_Document segment_:
————
I really wasn’t saying it’s not fair but if it come off that way, my bad.
I definitely wasn’t whining either. A med student who was on their school’s admissions committee on here has said that weak letters hurt when everyone else has good/strong letters. My impression from that was that a weak letter is a letter that contains only bland praise with no anecdotes or examples to back it up as a negative/bad letter was rare. I mainly wanted to know the prevalent sentiment in the adcom world regarding my question in the thread – is getting a letter from a professor who you’ve only had one class with an issue? Of course I have no experience in admissions but that’s hard for me to believe that those letters automatically wouldn’t be given a lot of weight for the simple reason that they’ve only had one class with the person.
Letters can be on a spectrum I think – strong, good, lukewarm, bad, etc. I feel like the letters I have brought up would be good/average at best but if applicants are dinged for weak letters then, again, its hard for me to believe that an applicant would be dinged for having letters from people they have had only one class with.
————
_Data extract_:
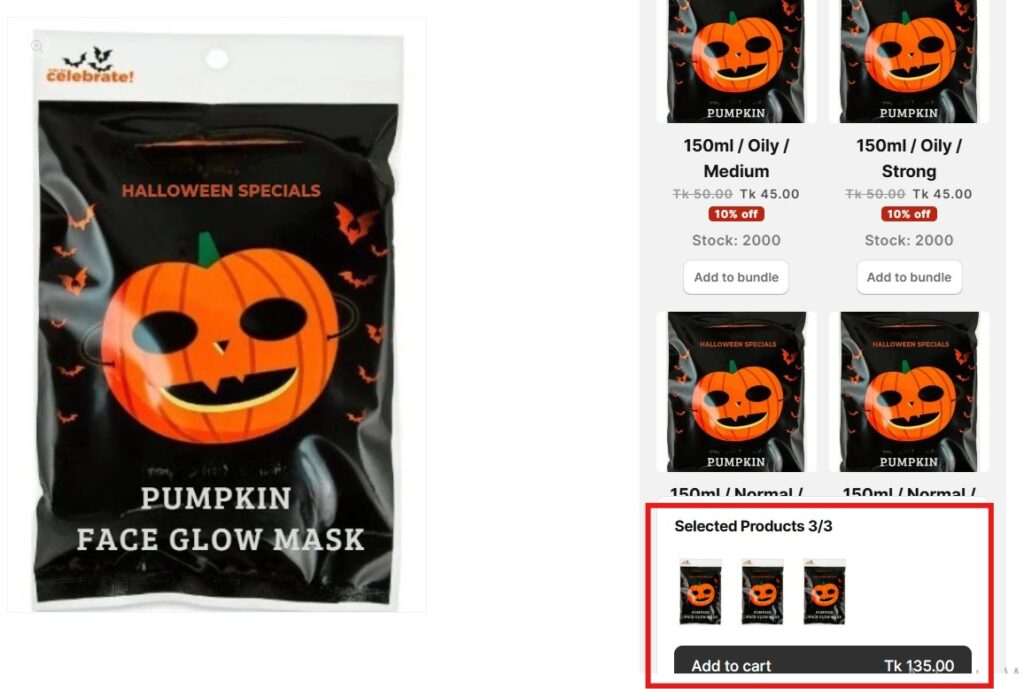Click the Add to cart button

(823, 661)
————
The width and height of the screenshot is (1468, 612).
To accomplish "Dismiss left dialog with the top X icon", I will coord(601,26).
————
_Task 1_: In the forum post about recommendation letters, what did the med student who served on an admissions committee say about weak letters?
_Task 2_: List the levels on the spectrum of letters that the forum post about recommendation letters names.
_Task 3_: Transcribe the passage from the forum post about recommendation letters starting with "Letters can be" and going on through "one class with.".

_Exercise response 1_: Weak letters hurt when everyone else has good/strong letters.

_Exercise response 2_: strong, good, lukewarm, bad

_Exercise response 3_:
Letters can be on a spectrum I think – strong, good, lukewarm, bad, etc. I feel like the letters I have brought up would be good/average at best but if applicants are dinged for weak letters then, again, its hard for me to believe that an applicant would be dinged for having letters from people they have had only one class with.